## Job 1
In the records, rewrite the lines starting at the line that contains "Find the location" and ending at the end of the records, replacing "particular element" with "specific element" and keeping everything else the same. Omit the pictures from your answer.

## Text for analysis
= = = = = = =

# Torch
## Check GPU¶

In [1]:
import torch
import numpy as np
import sys
sys.path.append('..')

from torchlib.utils import list_device,set_device

# S1: check GPU
#list_device()

# S2: default parameters
set_device(1)
np.set_printoptions(precision = 2)
torch.set_default_dtype(torch.float32)
torch.set_printoptions(precision=4)
torch.backends.cudnn.benchmark = True
torch.set_printoptions(sci_mode=False)

the rosdep view is empty: call 'sudo rosdep init' and 'rosdep update'


Using Device 1 : TITAN Xp


# Set Arguments

In [2]:
import argparse
import sys
import os
import time
import pickle

parser = argparse.ArgumentParser()

'''Training Parameters'''
parser.add_argument('--batch_size', type=int, default=300, help='minibatch size')
parser.add_argument('--num_epochs', type=int, default=80, help='number of epochs')

= = = = = = =

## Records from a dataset
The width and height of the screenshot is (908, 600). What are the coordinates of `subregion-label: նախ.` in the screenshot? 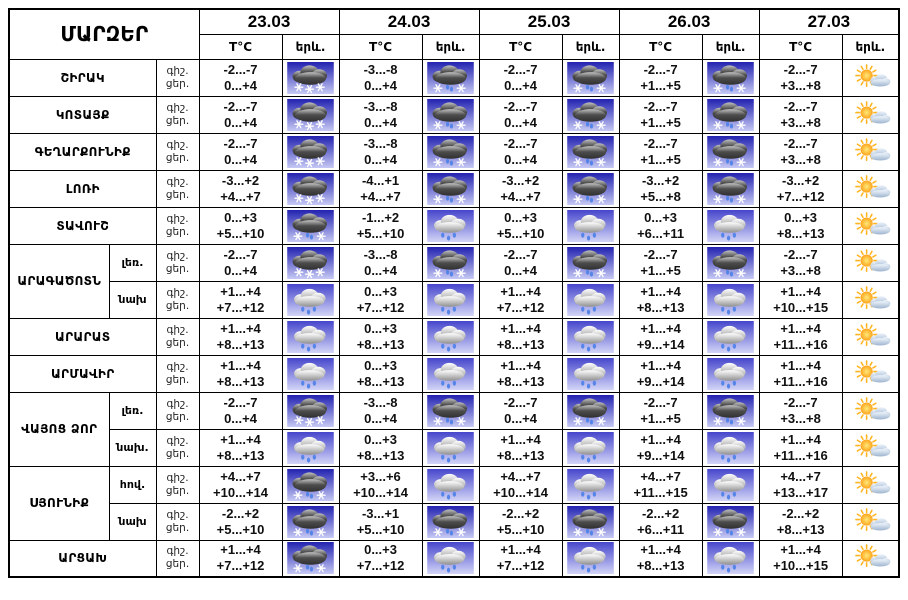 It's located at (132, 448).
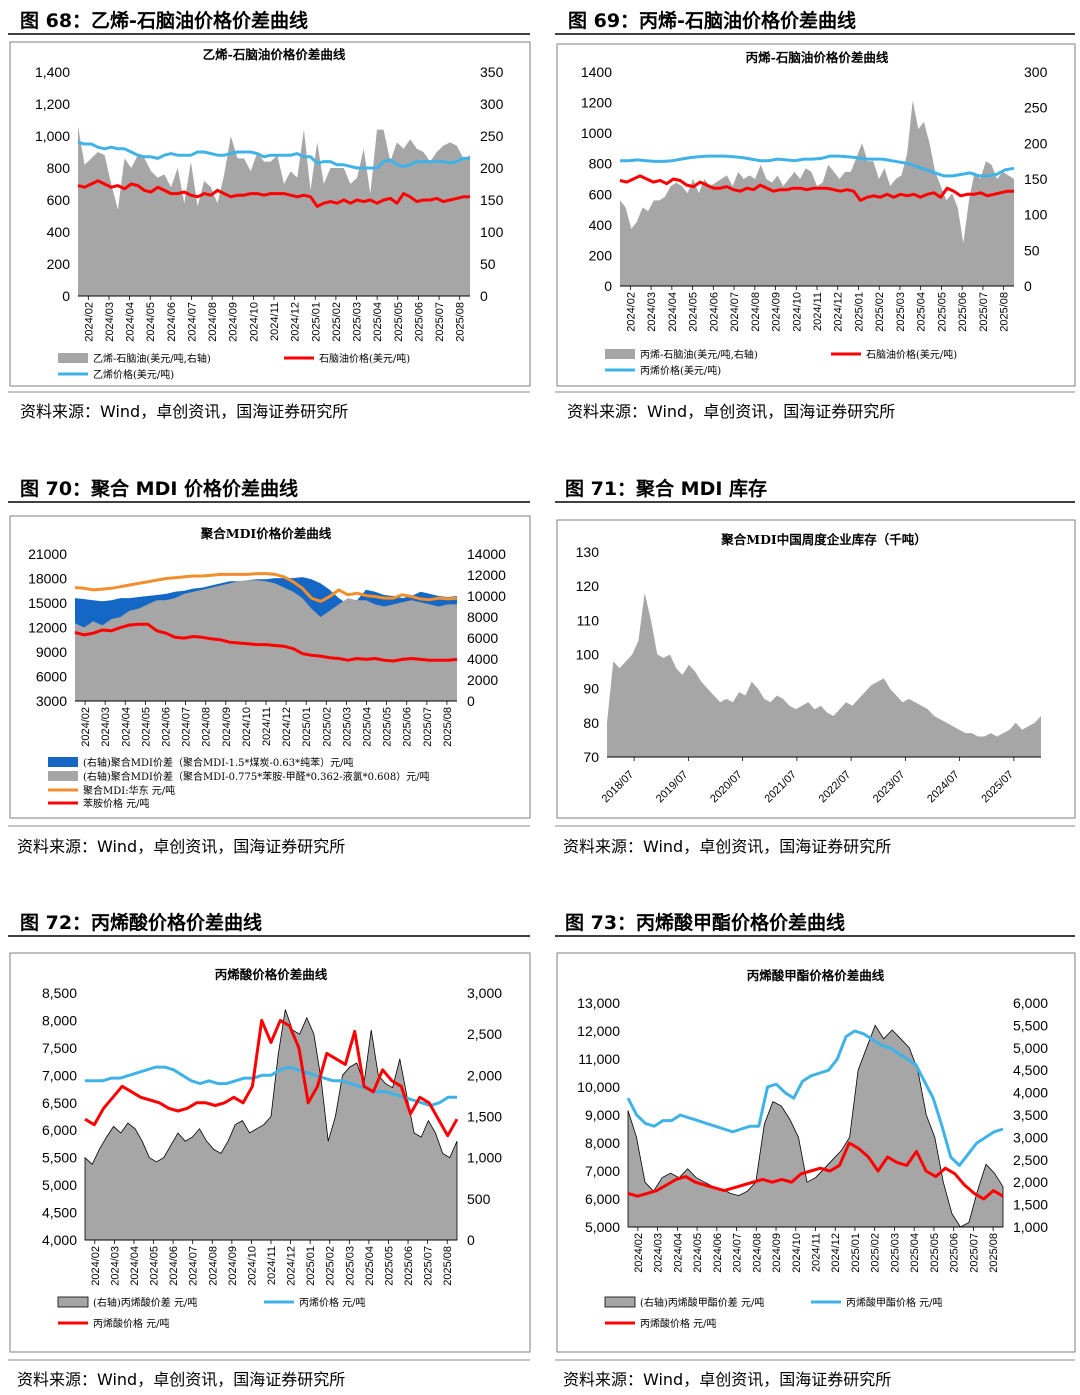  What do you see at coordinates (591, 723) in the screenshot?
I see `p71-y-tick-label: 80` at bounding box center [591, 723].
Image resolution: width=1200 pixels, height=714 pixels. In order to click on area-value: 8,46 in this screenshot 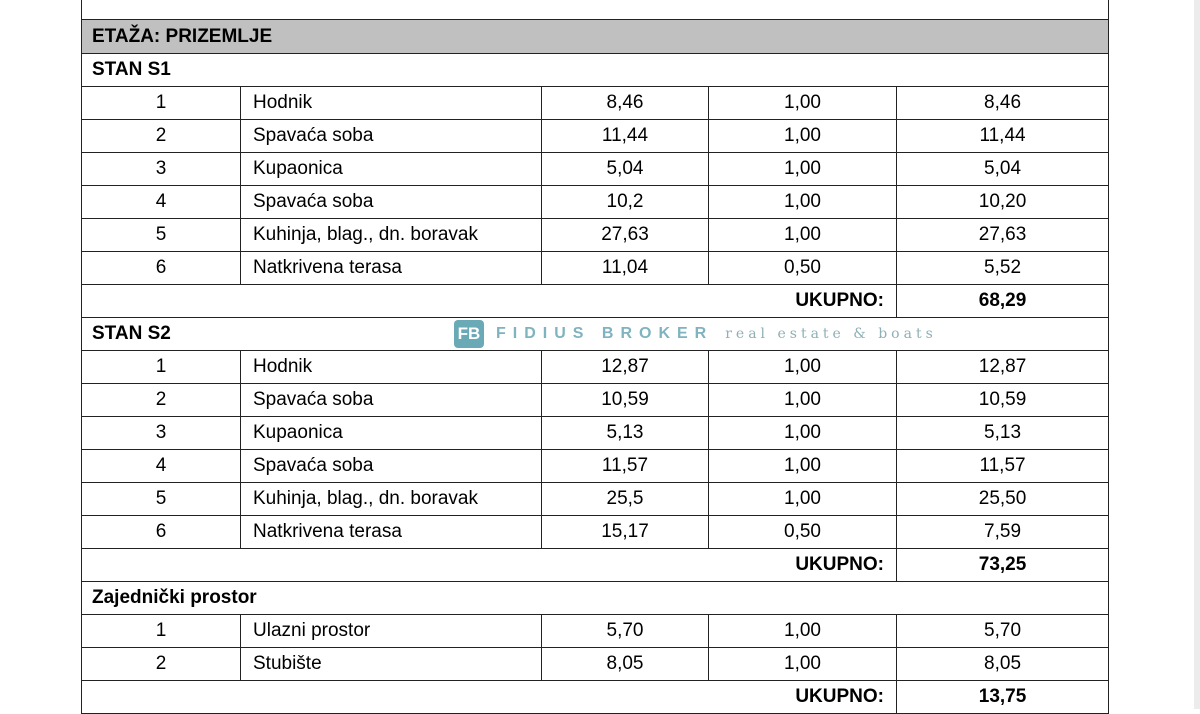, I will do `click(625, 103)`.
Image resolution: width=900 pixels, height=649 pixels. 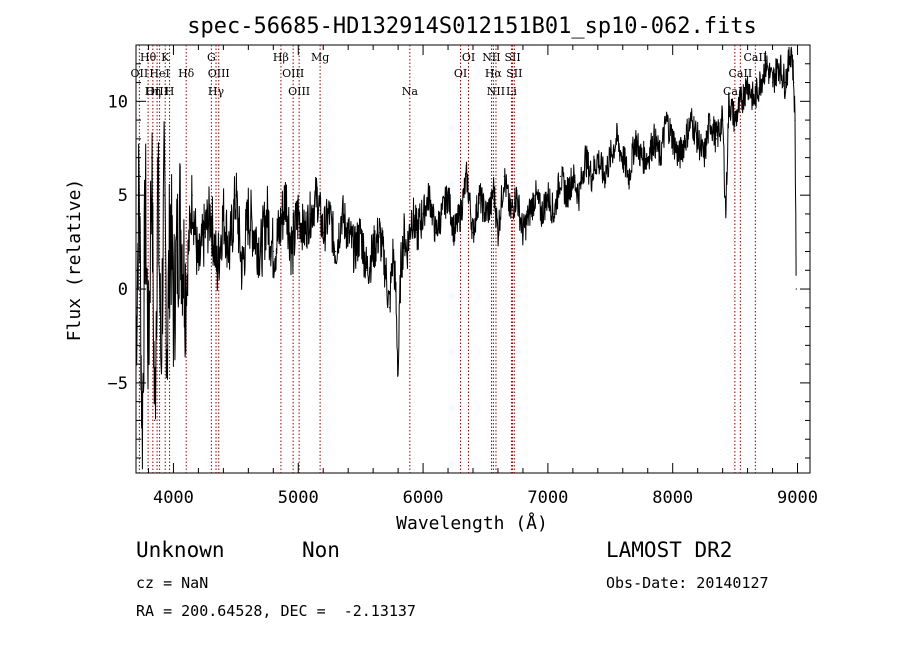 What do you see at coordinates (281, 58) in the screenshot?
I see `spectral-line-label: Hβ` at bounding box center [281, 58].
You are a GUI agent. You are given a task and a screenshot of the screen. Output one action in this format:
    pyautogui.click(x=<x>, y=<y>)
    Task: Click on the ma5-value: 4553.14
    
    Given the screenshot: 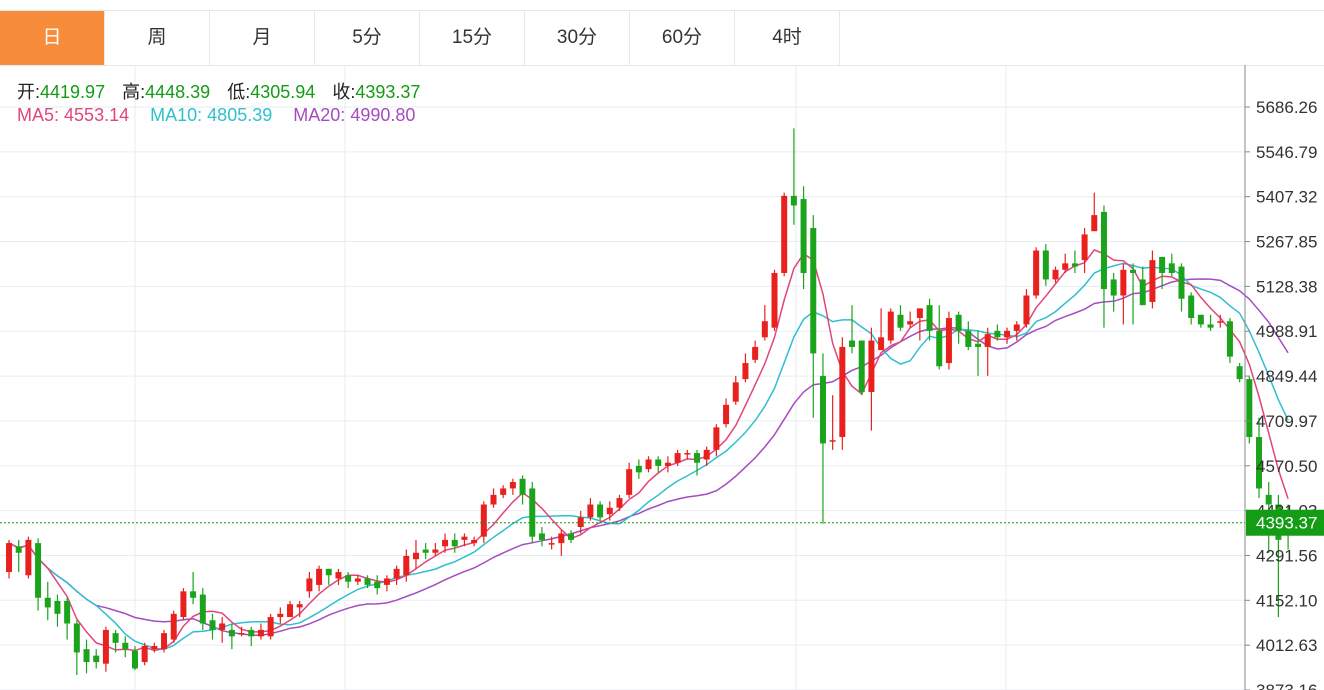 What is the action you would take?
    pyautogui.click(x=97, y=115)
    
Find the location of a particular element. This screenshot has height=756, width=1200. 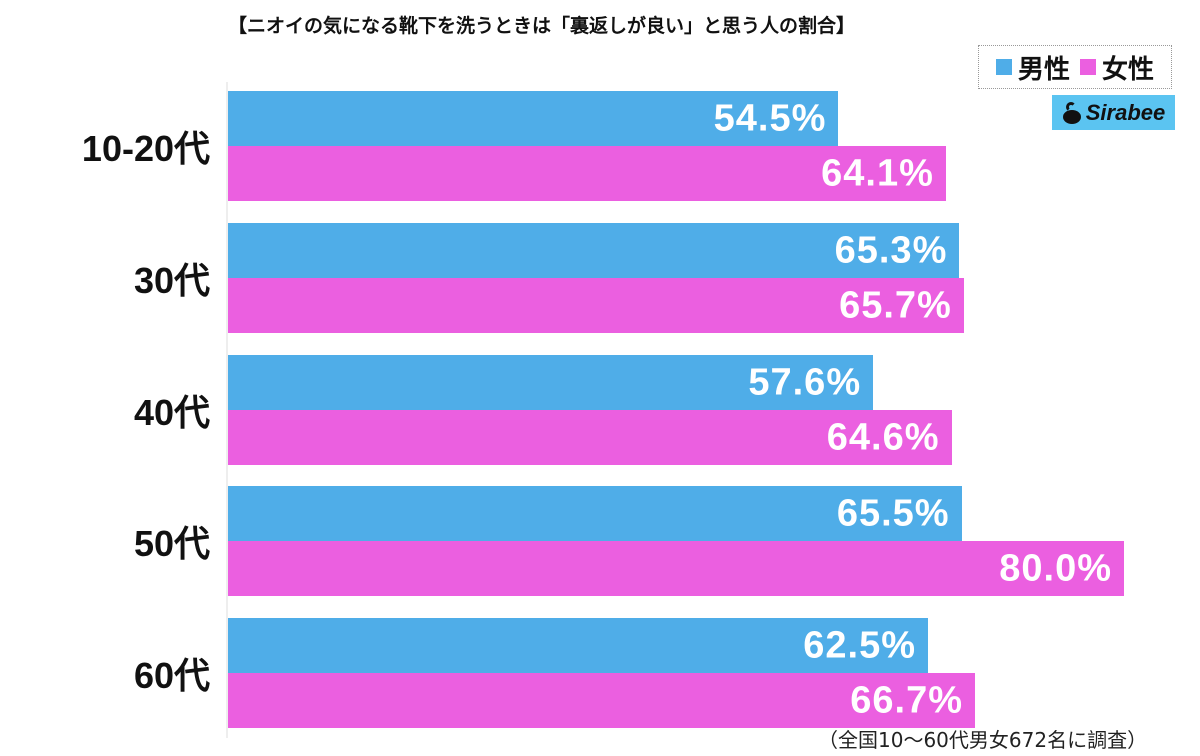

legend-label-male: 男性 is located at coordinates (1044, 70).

= = = = = = =

## Job 2
In the Torch notebook, what is the default value of the `--batch_size` argument?

## Your solution 1
Find the location of a specific element. This screenshot has height=756, width=1200. 

legend-label-male: 男性 is located at coordinates (1044, 70).

## Your solution 2
300